▸ SELECTED EXTRACT:
┄┄┄┄┄┄

In the first half of 2022, the NSUN team took some time to reflect on how we work, why we do the work we do, and the spaces we work in.
As we grow, we want to think about our place in a rapidly shifting landscape. Lived experience appears to be climbing to the top of many agendas, but user-led organisations like NSUN remain outliers.
In policy settings, lived experience is often tokenised or co-opted, othered, and not truly heard. The complexities of marginalised identities and communities are often erased. We wanted to reflect on our role within the mental health ecosystem, and think about who we are serving by attempting to formulate policy within current structures and silos. We also wanted time and space to think about the personal cost of doing this work.
At the same time, we wanted to reflect on our role as an infrastructure organisation for grassroots community groups. Many don’t explicitly describe themselves as user-led, or as being primarily mental health-focussed. Most understand mental health intersectionally. None see their work as an add-on to statutory services. Their centre of gravity is their own self-defined community and that community’s specific needs.
Traditional funding and capacity-building structures currently keep these groups precarious, excluding them from funding streams due to capacity, funding, or evidence requirements. We want to meet groups where they are at. We want to honour their mission and make the case for the often-invisible labour of grassroots groups to be valued, understood, and funded.
Throughout our reflective process, we formulated a Theory of Change that clarified our priorities and long term goals. We want to share some of the key points that emerged from this. In the coming weeks, we will share more of our thinking through written pieces by staff on our specific areas of work, to be published on the News page of our website..
Themes of work
- Knowledge: we want to build, amplify and distribute the knowledge that is held by people with lived experience of mental ill-health, distress and trauma
- Collaboration: we want to create collaborative spaces with members and partners through coalitions and networks to build momentum and sustainability for the work. We hope to build nurturing conditions within mental health work that prioritise care
- Voice: we want to build an alternative approach to mental health policy work, challenging traditional silos, unjust hierarchies of evidence, and harmful demands for data and visibility. This comes at a time where the external environment is one of hostile and unjust structures, systems and legislation
- Resourcing: we want to work with funders, and act as a microfunder to redistribute resources to grassroots user-led groups and establish better practice
Long term hopes
By working on these themes as our priorities, we hope to contribute towards the following long term goals:
- For the plurality of lived experiences to be centred in the mental health space and acknowledged as legitimate knowledge
- For collective power to be built, sustained and exercised by grassroots groups
- For re-imagined mental health policy structures
- For the redistribution of power and resource in mental health
What we don’t do
Thinking critically about what we do not do went hand in hand with thinking about the work we do. A seat at the policy table comes at a cost. Too often, we are asked to be “the voice” of all survivors and service users in decision-making settings, when there is no such thing as one survivor and service user voice.
We recognise that our participation in certain processes or initiatives can often inadvertently validate or legitimise harmful work. We can end up not being heard, ticking someone else’s inclusion box, and perpetuating the status quo.

┄┄┄┄┄┄

▸ EXTRACTED RECORDS:
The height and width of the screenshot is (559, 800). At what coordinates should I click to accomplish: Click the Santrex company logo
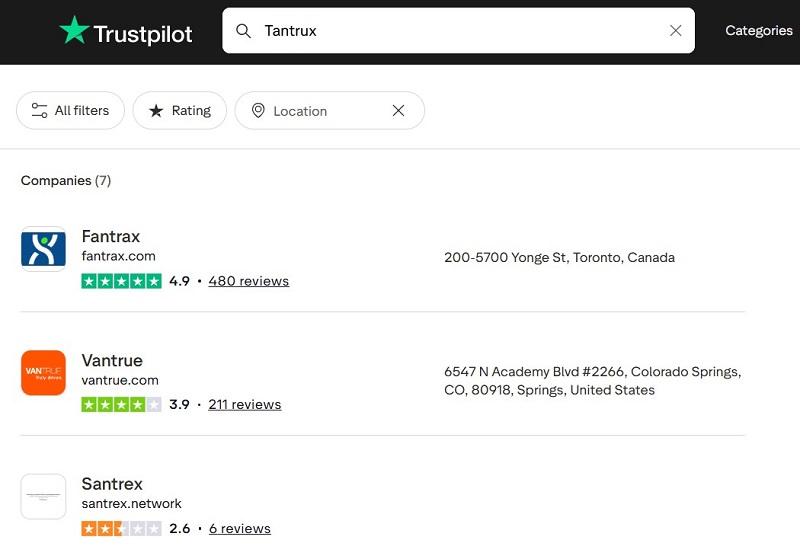tap(43, 496)
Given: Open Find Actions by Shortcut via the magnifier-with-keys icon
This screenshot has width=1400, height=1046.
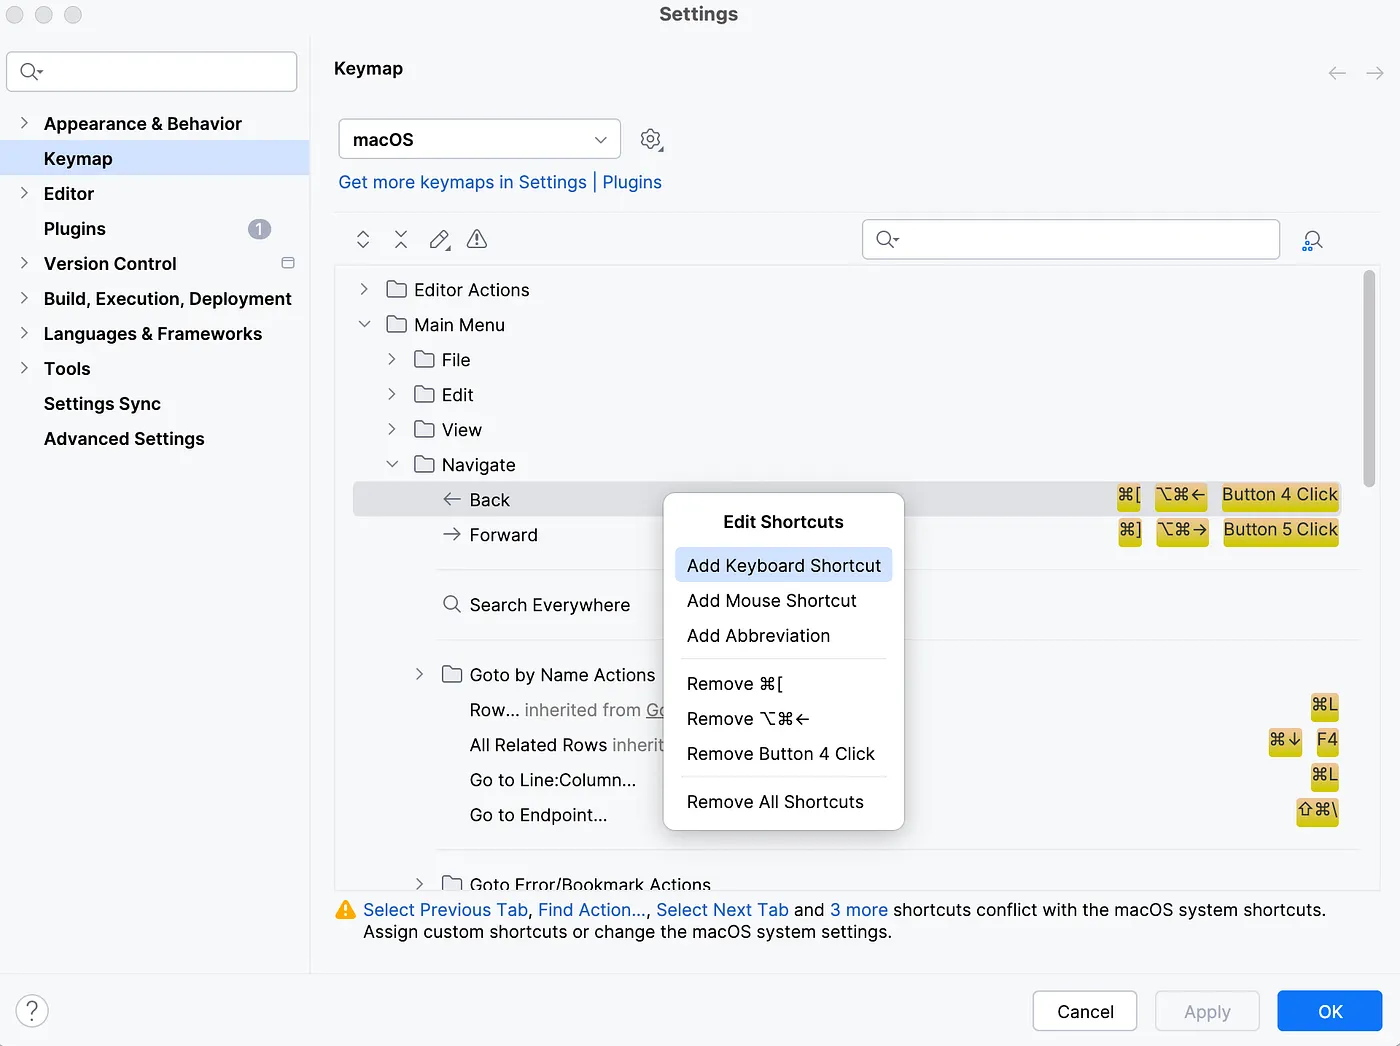Looking at the screenshot, I should point(1312,239).
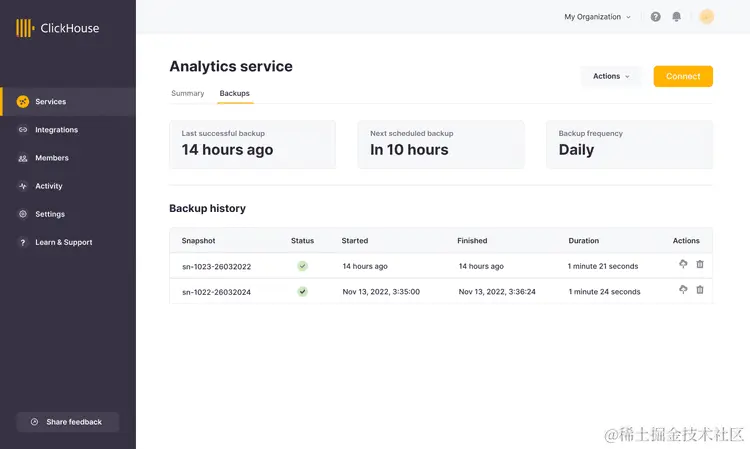Viewport: 750px width, 449px height.
Task: Select the Backups tab
Action: click(x=235, y=93)
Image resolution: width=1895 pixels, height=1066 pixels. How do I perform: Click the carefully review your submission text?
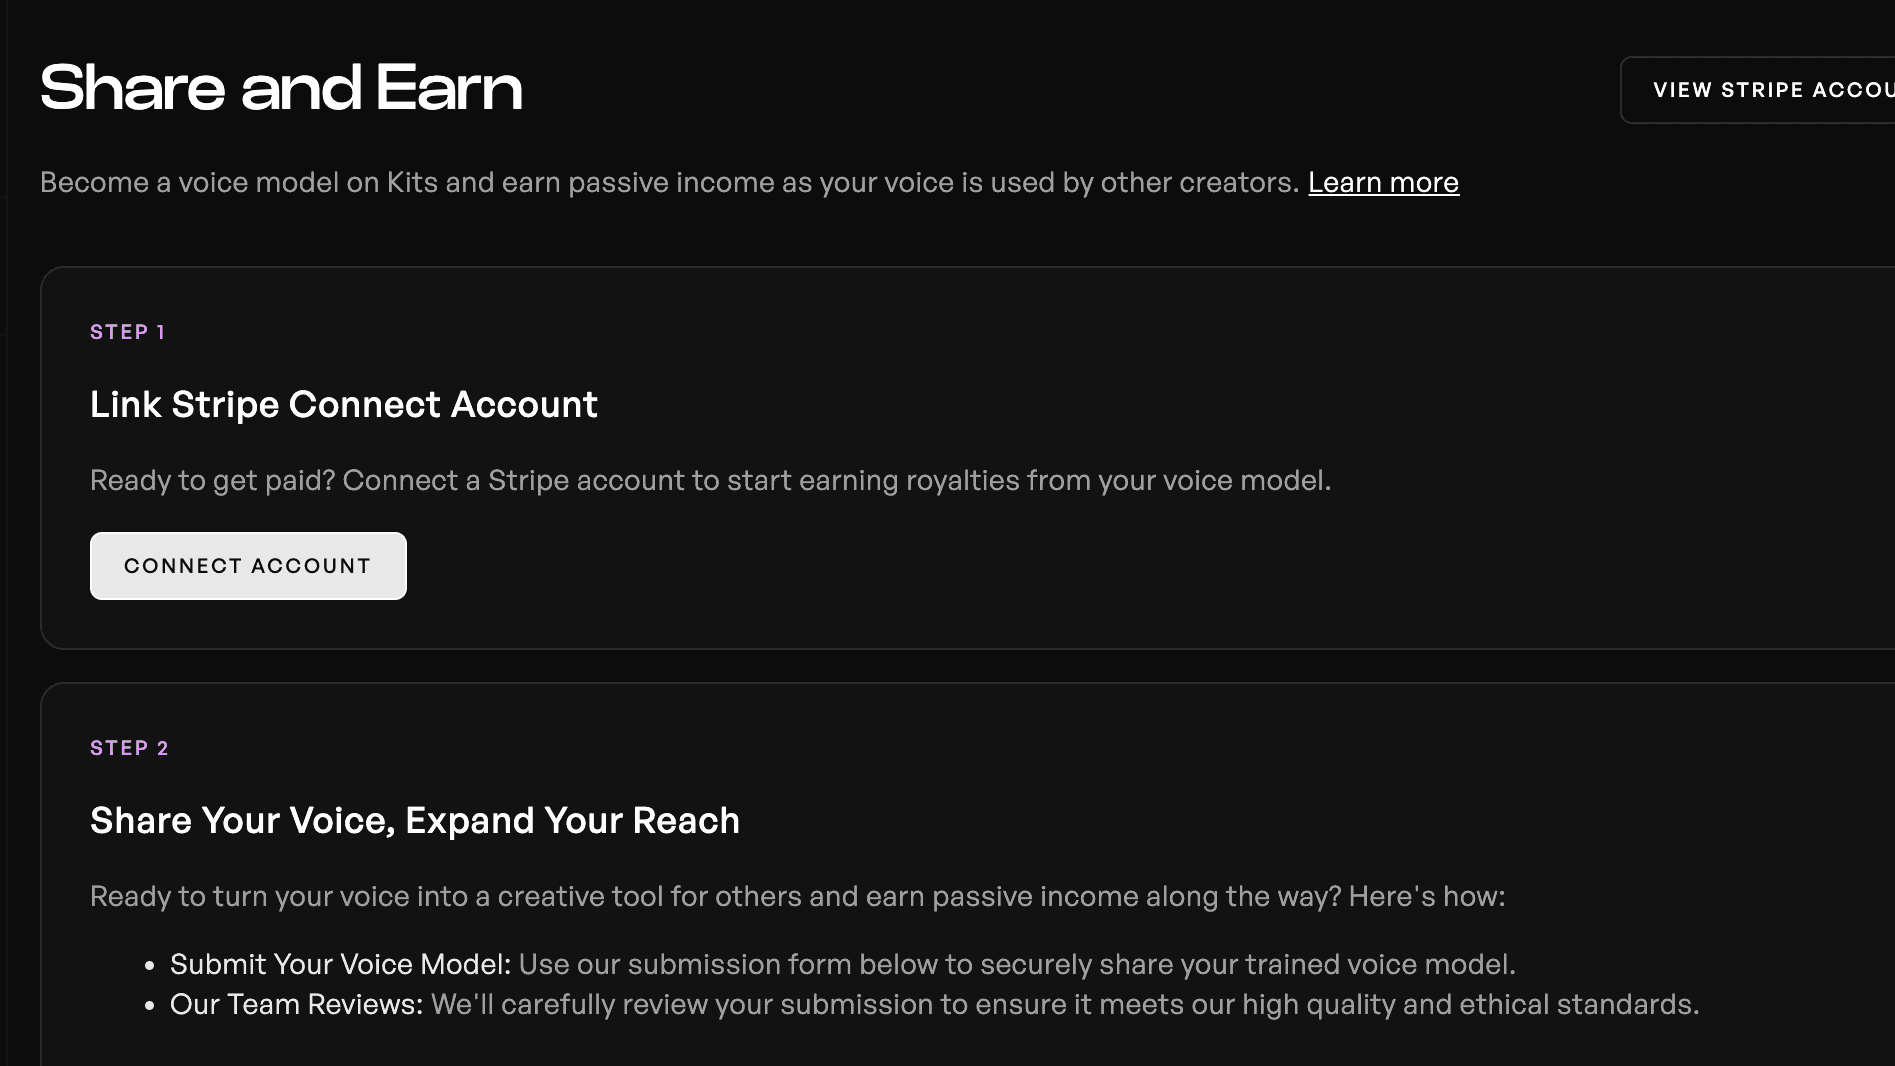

┄┄┄┄┄┄

Reproduce, word for word, the part of the NSUN reflection piece above that begins at the words "As we grow, we" and stops after the words "doing this work.".

▸ ANSWER FOR THIS EXERCISE:
As we grow, we want to think about our place in a rapidly shifting landscape. Lived experience appears to be climbing to the top of many agendas, but user-led organisations like NSUN remain outliers.
In policy settings, lived experience is often tokenised or co-opted, othered, and not truly heard. The complexities of marginalised identities and communities are often erased. We wanted to reflect on our role within the mental health ecosystem, and think about who we are serving by attempting to formulate policy within current structures and silos. We also wanted time and space to think about the personal cost of doing this work.